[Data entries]
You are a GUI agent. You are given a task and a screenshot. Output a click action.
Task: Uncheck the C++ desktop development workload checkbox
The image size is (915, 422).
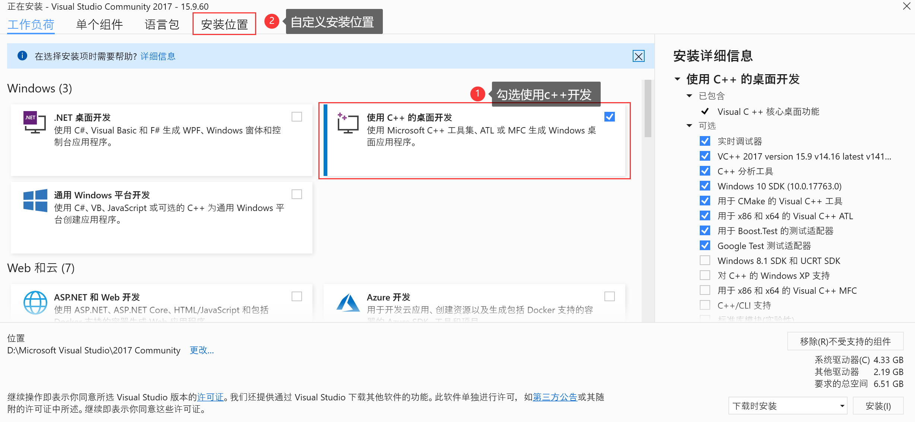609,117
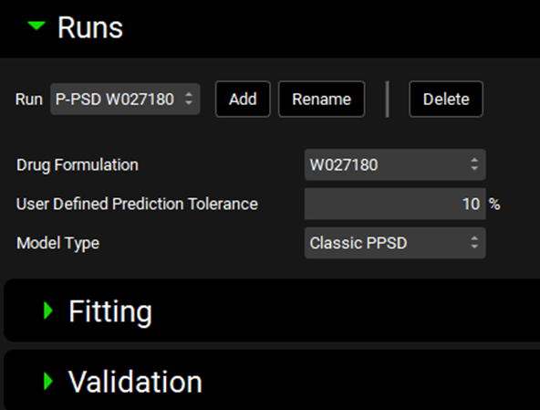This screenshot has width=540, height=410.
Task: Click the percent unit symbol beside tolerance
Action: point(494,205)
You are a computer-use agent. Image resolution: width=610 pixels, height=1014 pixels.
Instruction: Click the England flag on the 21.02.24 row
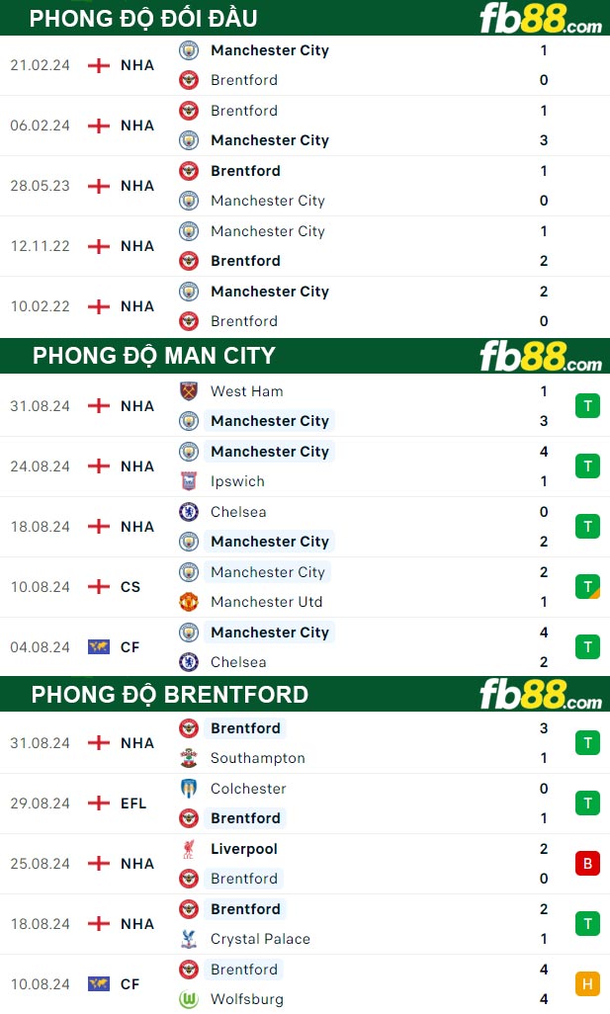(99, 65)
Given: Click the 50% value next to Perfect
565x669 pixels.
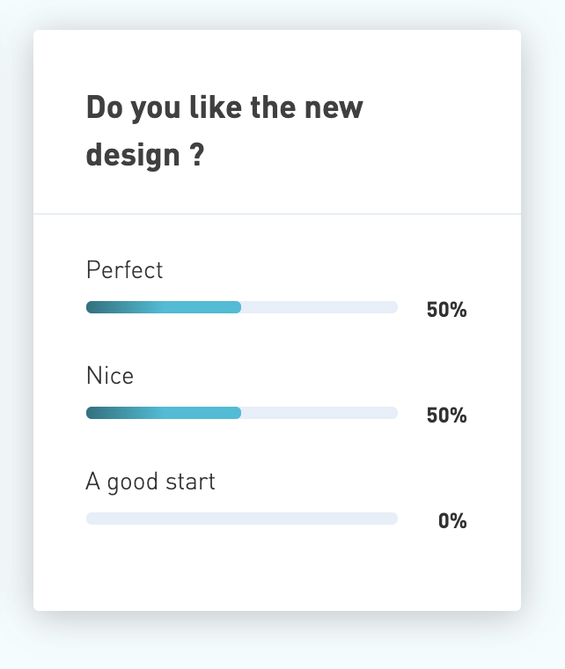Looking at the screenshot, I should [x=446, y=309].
==
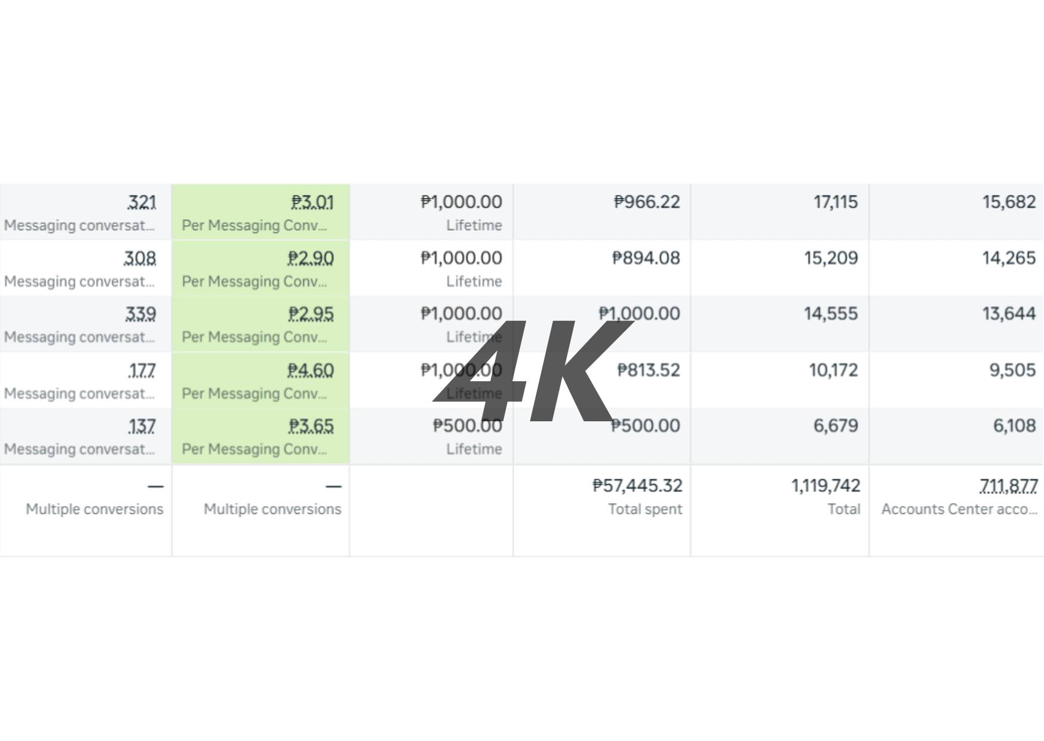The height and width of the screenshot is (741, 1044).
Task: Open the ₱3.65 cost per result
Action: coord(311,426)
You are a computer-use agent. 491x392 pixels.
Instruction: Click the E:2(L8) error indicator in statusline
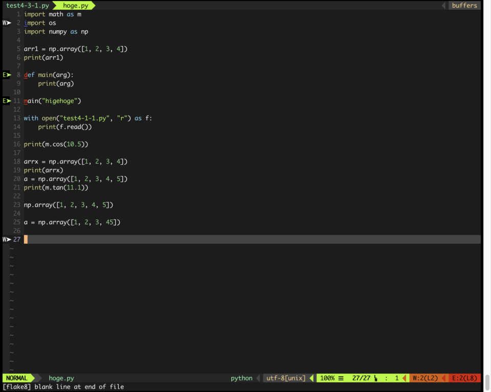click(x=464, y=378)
* * *
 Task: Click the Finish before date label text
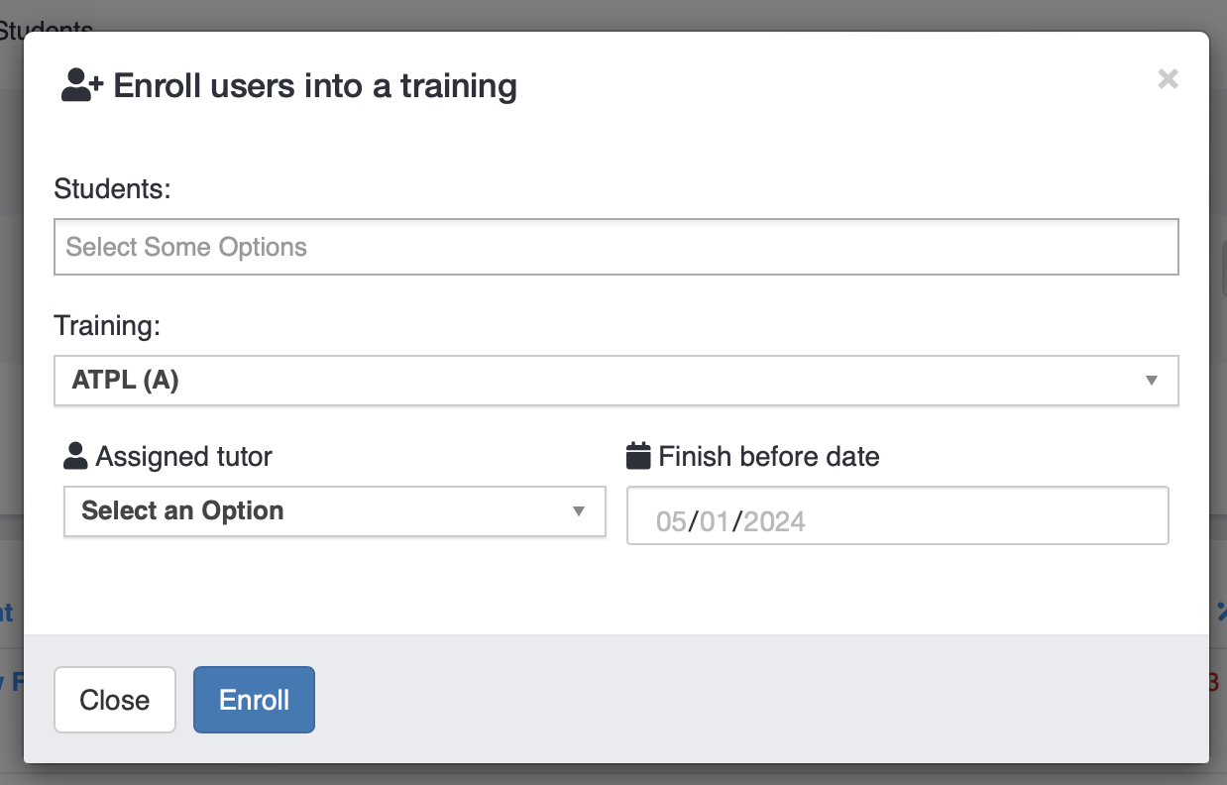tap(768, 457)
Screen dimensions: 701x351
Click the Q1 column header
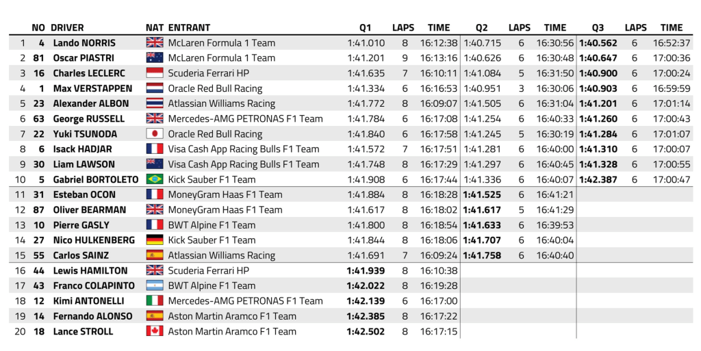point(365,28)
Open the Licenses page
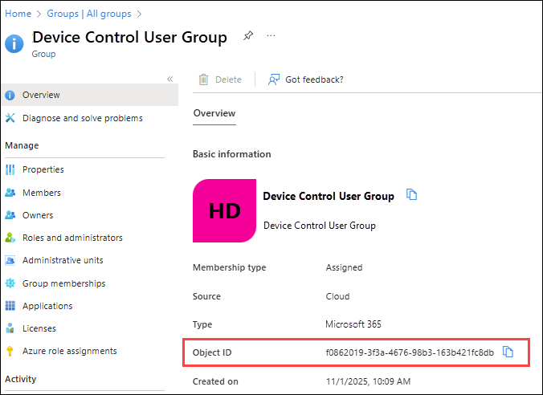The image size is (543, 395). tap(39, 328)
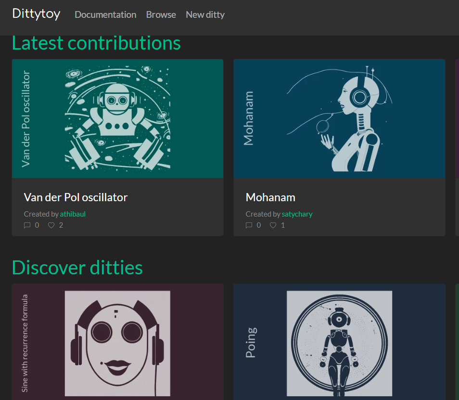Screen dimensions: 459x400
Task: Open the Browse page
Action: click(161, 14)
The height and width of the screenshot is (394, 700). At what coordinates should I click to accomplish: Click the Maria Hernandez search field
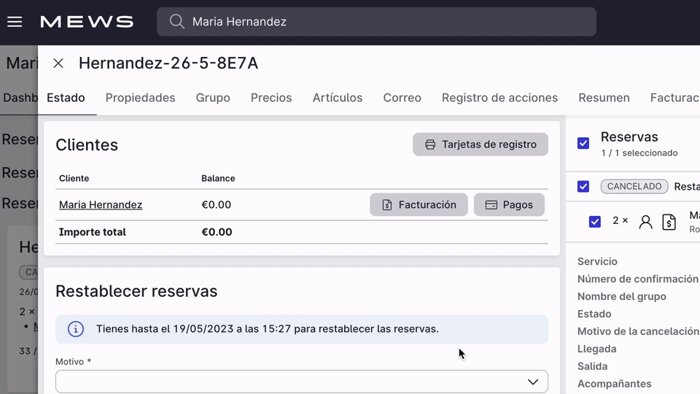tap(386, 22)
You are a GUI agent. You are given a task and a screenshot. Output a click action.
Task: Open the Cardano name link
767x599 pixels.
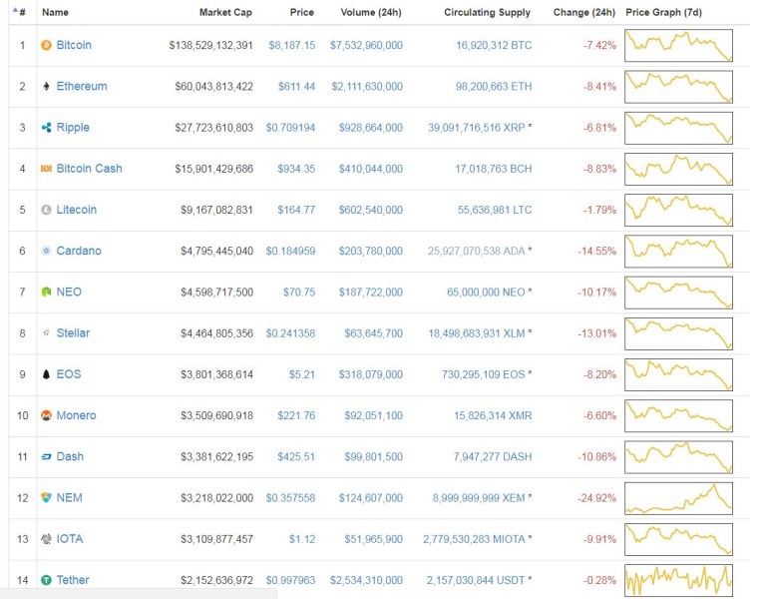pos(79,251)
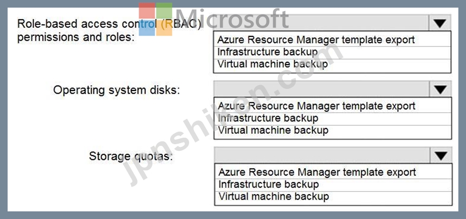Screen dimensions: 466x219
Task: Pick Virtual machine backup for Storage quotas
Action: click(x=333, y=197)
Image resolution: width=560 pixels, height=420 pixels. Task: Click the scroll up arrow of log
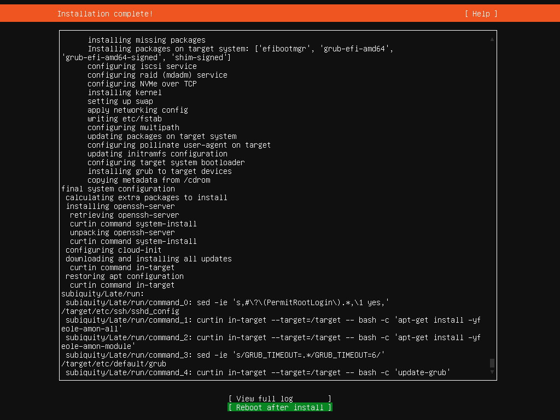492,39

=== Task prompt ===
Put the entries from the line with "The height and width of the screenshot is (741, 1044)." to the line with "click(x=464, y=378)" into a Markdown table with two columns, Row and Line, and skip any blank lines. Leave the pictures out of your answer.

=== Result ===
| Row | Line |
|---|---|
| 1 | The height and width of the screenshot is (741, 1044). |
| 2 | Task: Open the ₱3.65 cost per result |
| 3 | Action: coord(311,426) |
| 4 | You are a computer-use agent. 491x392 pixels. |
| 5 | Instruction: Click the E:2(L8) error indicator in statusline |
| 6 | click(x=464, y=378) |